メール添付ファイル送信時に、ファイルを暗号化し送信後、後でパスワードを送る慣行的な作業について、添付ファイルについて、zipパスワード付きも、そのまま送るも、違いはないという事らしい。
確かに、みんな意味が無いと感じつつも、なんとなくやっていた企業も多いはず。このような無駄なことはやめましょうというニュースでした。私も同感です。
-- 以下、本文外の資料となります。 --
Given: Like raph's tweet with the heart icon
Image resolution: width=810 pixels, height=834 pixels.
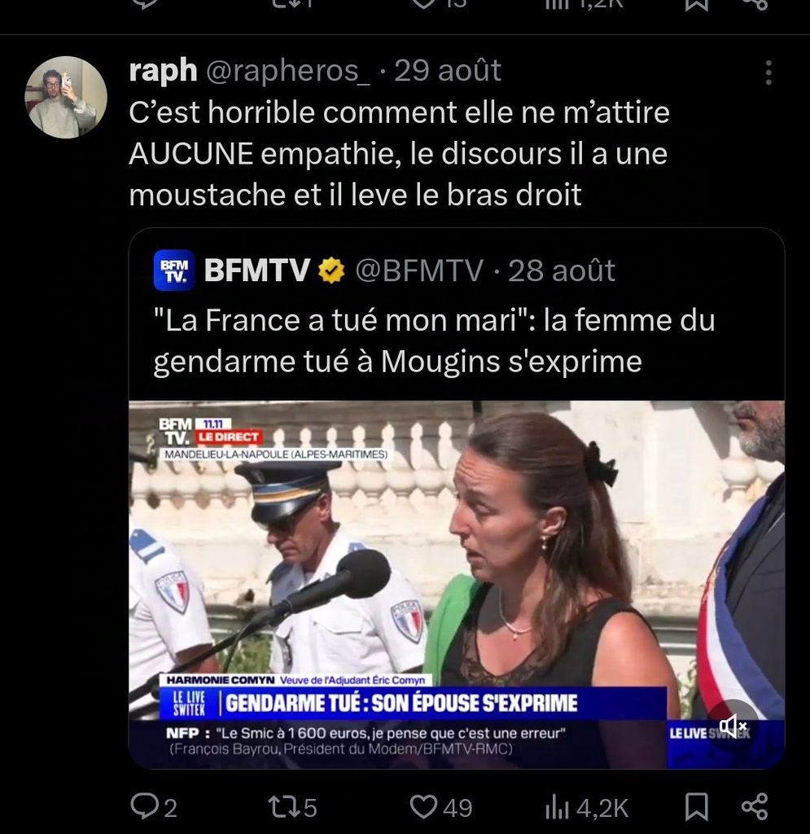Looking at the screenshot, I should click(x=423, y=807).
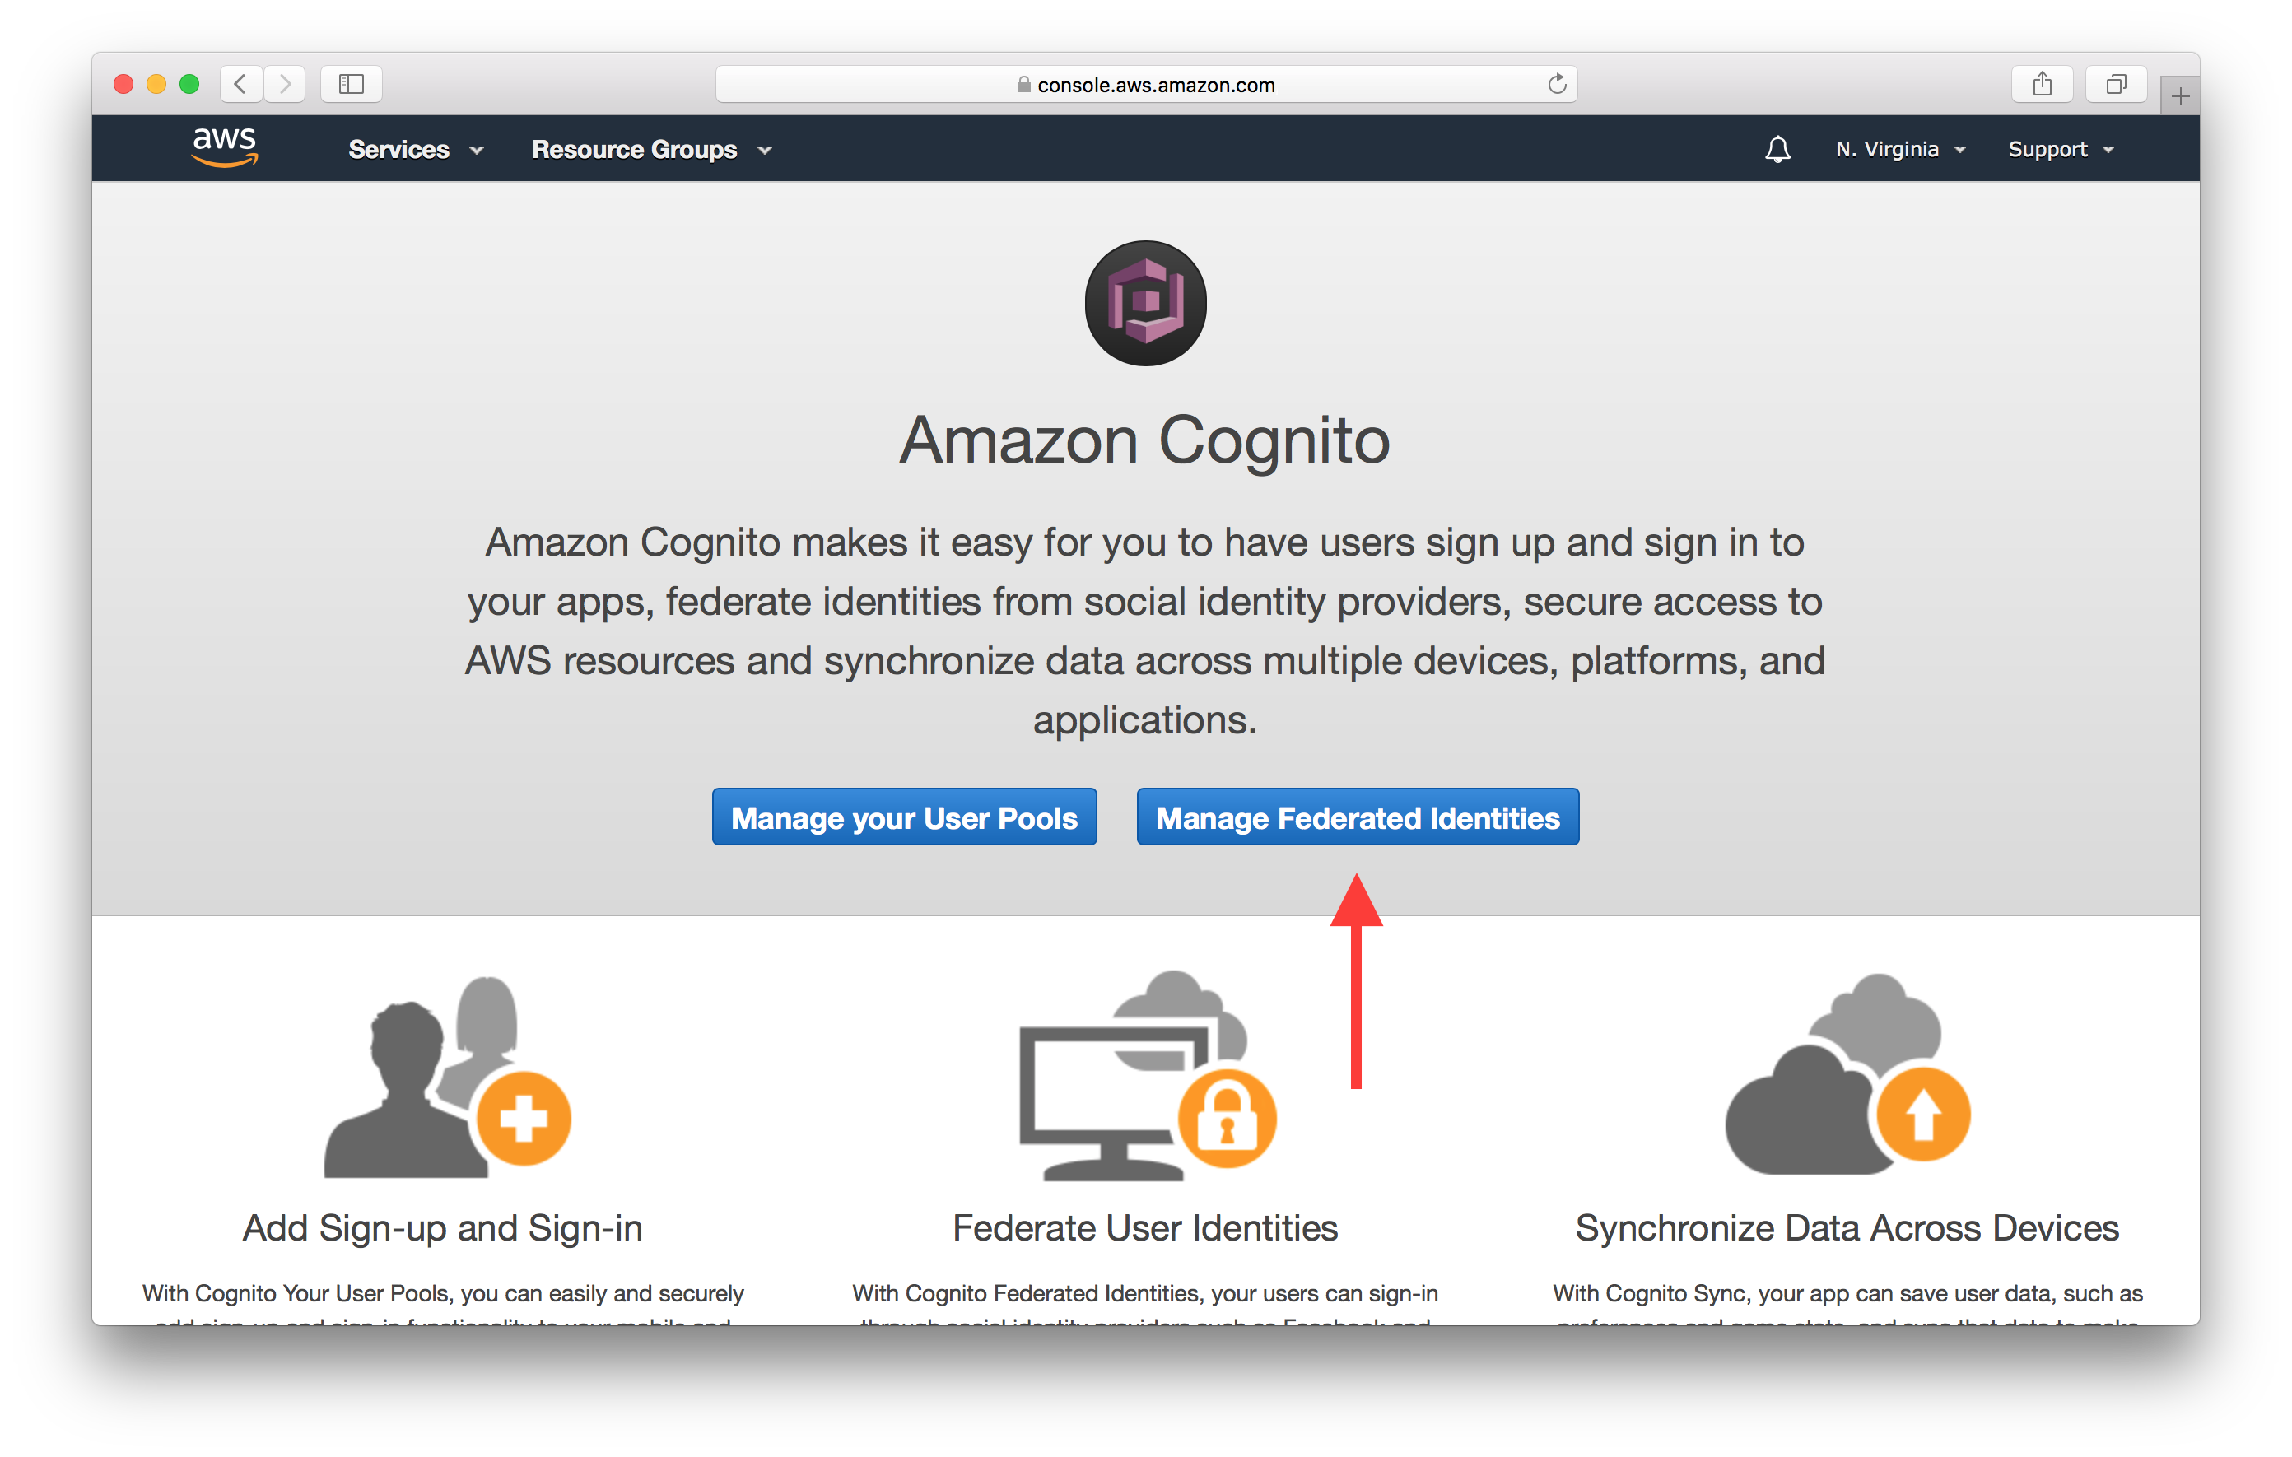Click the URL address bar

(1146, 82)
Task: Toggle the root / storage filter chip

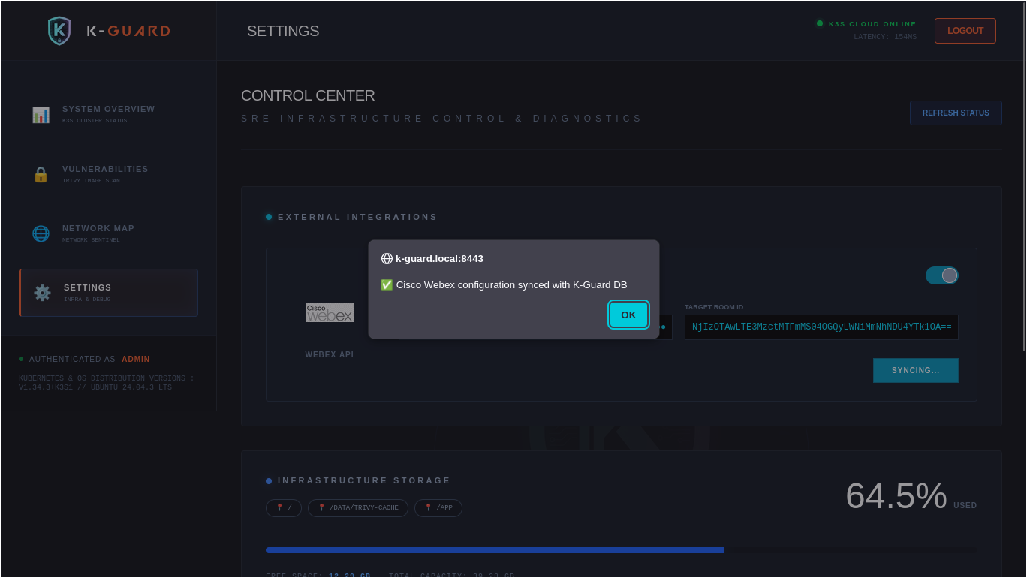Action: click(x=284, y=507)
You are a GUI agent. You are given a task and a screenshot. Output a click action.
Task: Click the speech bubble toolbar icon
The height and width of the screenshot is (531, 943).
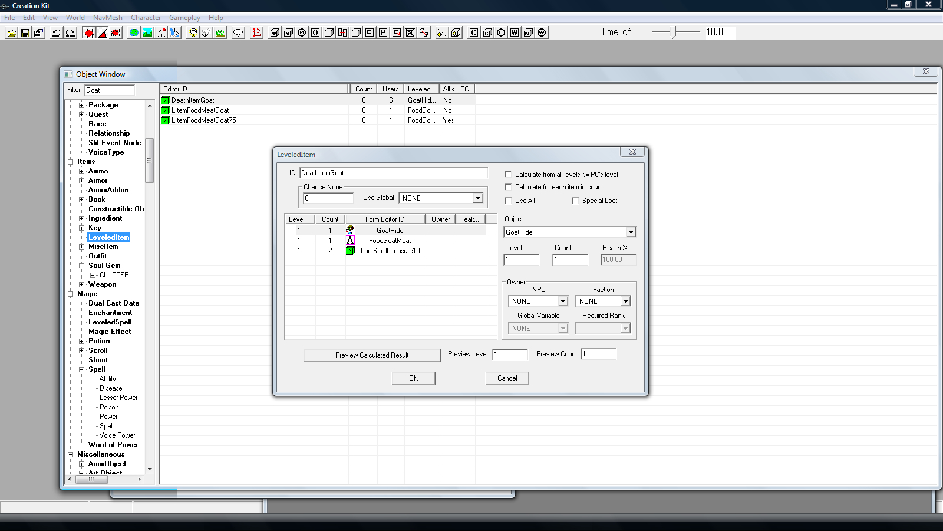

今現在、特に何もしなくても、メールの送受信はTLS技術で暗号化されています。

TLSとは

TLS:トランスポートセキュリティ(Transport Layer Security) TLSという技術を使って暗号化 することで、配信中のメールが傍受されるのを防ぐことができ ます。 これは、受信と送信の両方のメール トラフィックでメール を暗号化して安全に配信するためのプロトコルです。メールサーバー間 の傍受を防ぎ、メール プロバイダ間を移動中のメールのプライバシーを 守ります。TLS は安全なメールの標準として採用されています。

となり標準的な暗号化で安全に送受信しています。
既に”TLS暗号化が標準”となっている今、そのまま送信したとしても一般的な文章についてはリスクは少ないと思います。

問題は、送信者、受信者両方がTLSに対応している必要 があります。一部メール プロバイダが TLS に対応していないとの事ですが、現在の普及率を見ると、、、

Googleの公開する透明性レポートにおいて、メールにおけるTLS暗号化の普及率が、世界的には2014年の約30%から2020年には約90%に増加 となっています。

実際に私の最近のメールでも、暗号化されていないメールはほとんどありません。唯一暗号化されていないメールを見つけましたので紹介します。
Gmailより暗号化されていないメールの確認方法です。

【事例:暗号化なしメール】
PPAP 暗号化されていないメール

上記のマークが表示されます。赤のカギのマークが表示されるのでわかりやすいです。

【事例:暗号化ありメール】
PPAP 暗号化されているメール TLS暗号化
上記の通り、TLS暗号化されている事が分かります。

今後のメール送信について

送信するメールの内容をパターン化します。

(分類:C)通常のビジネスメール

  • 請求書、納品書、作業指示書、その他チェックリストなど
  • そのまま送信、標準のTLS暗号化を利用します。

(分類:B)個人情報が含まれるメール

  • 名簿、個人購入履歴など
  • クラウドスペース経由での受け渡しを行います。
    ※注意としては、クラウドサービス提供企業の選定は重要。機密データを契約企業のサーバに置くことのリスクも考える必要があります。選定については、継続性の問題を考えると、会社設立から30年以上の企業を選定したほうがリスクは少ないと思います。

(分類:A)超機密書類

  • 特許仕様書、設計書など
  • 専用のシステムが必要

企業毎に扱う商品が違うなどで、簡単に分類できませんが、一般的な企業の場合は、標準のTLS暗号化(C)で充分であると考えています。

-追伸-

今回、政府からのアナウンスで、パスワード付き添付ファイル の廃止は急速に進むものと思われます。
高度の暗号化を採用し実践している企業が偉い風潮があるので、少々心配な部分があります。
TLSで暗号化しているにもかかわらず、無駄に、クラウド経由や、ファイル共有サービスへの登録の要請など増えそうな気がします。更に煩雑になる事だけは勘弁してほしいものです。

取り扱う情報の機密性の確保と、業務の効率化とのバランスを考える必要がありますね。受け渡しが煩雑になり操作手順ミスで情報漏洩したら信用問題になりますので。。